===== Records for the exercise =====

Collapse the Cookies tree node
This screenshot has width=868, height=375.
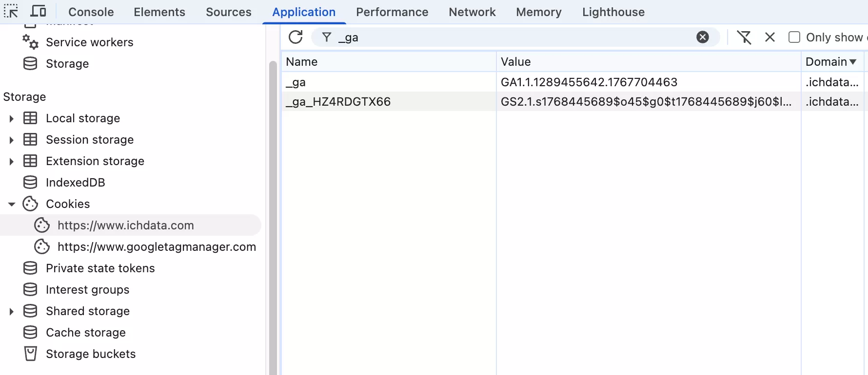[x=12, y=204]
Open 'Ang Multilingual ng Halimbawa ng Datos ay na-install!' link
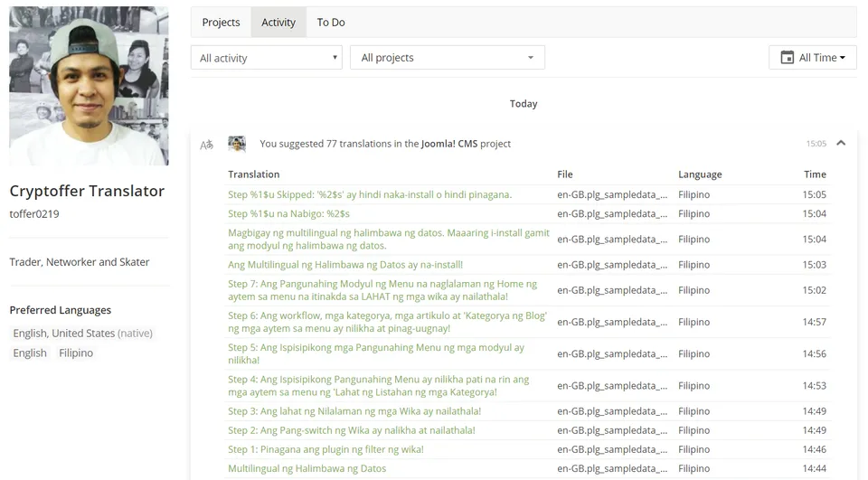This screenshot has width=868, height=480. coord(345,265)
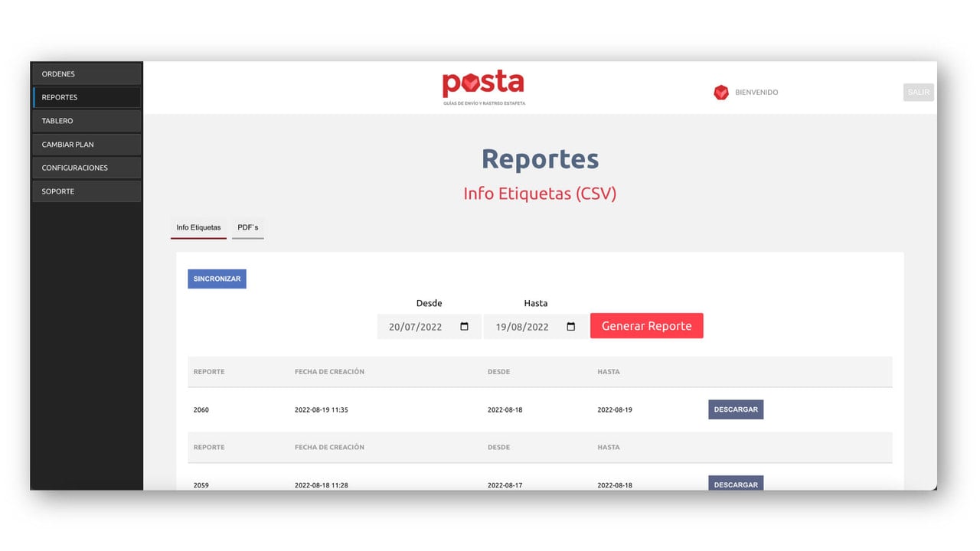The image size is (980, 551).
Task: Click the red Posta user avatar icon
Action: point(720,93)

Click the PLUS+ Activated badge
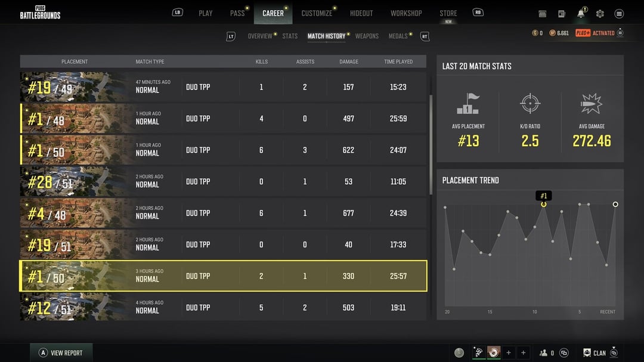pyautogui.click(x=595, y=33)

=====
===== Records for the exercise =====

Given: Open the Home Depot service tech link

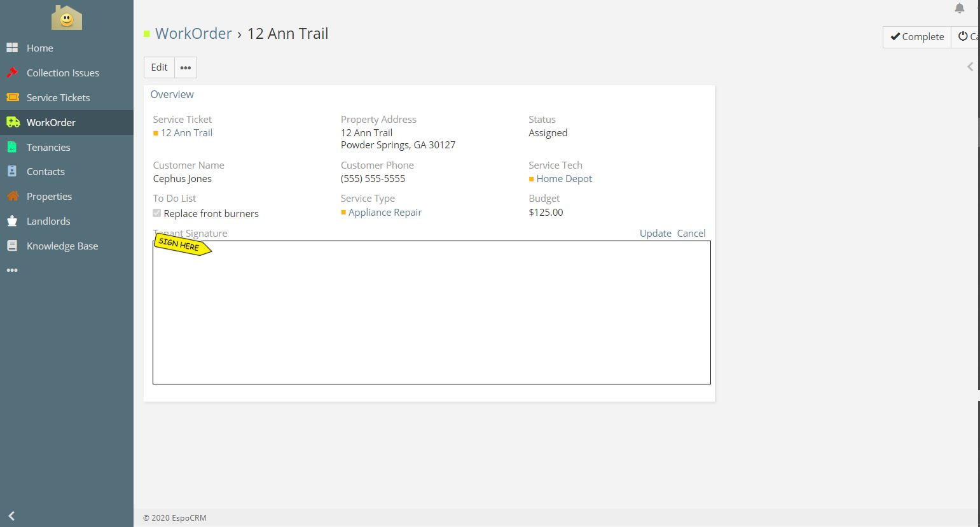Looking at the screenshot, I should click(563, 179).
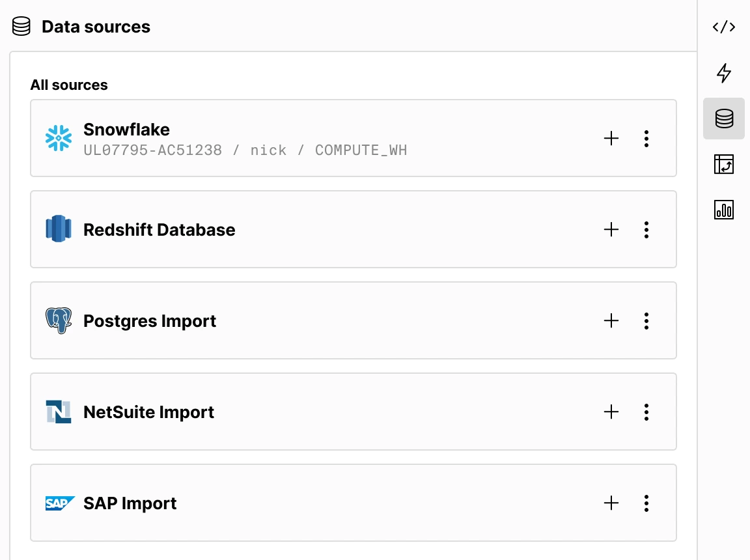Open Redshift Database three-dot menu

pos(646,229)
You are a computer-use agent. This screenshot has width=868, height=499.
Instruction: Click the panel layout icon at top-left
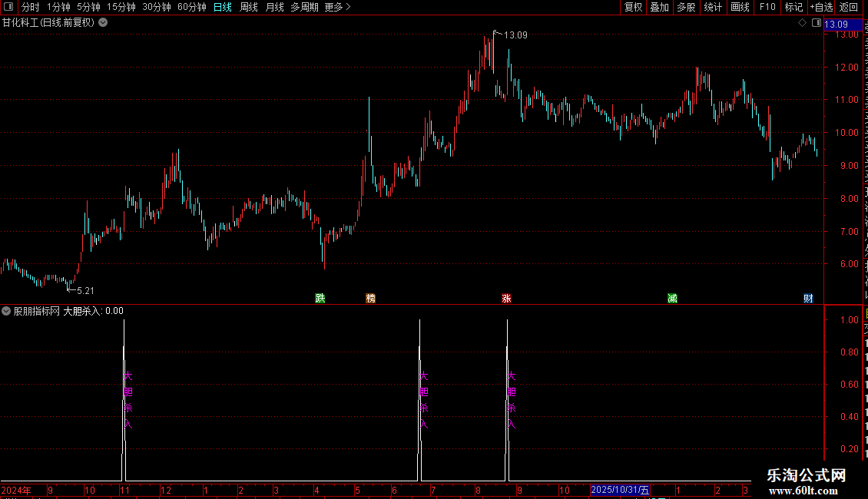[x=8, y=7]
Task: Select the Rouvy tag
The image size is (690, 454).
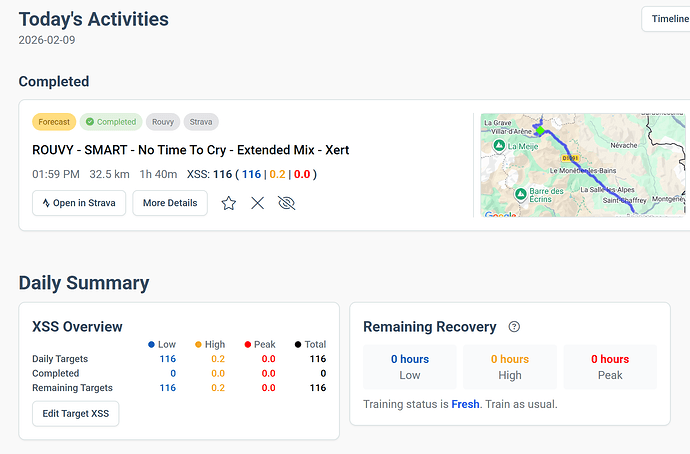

=====

> [What is expected]: Copy the lines above exactly, starting with the line that contains "You are a computer-use" and ending with the line that contains "The image size is (690, 454).", and leave out any pictures.

> [Answer section]:
You are a computer-use agent. This screenshot has width=868, height=499.
Instruction: Click the panel layout icon at top-left
[x=8, y=7]
Task: Select the Rouvy tag
The image size is (690, 454).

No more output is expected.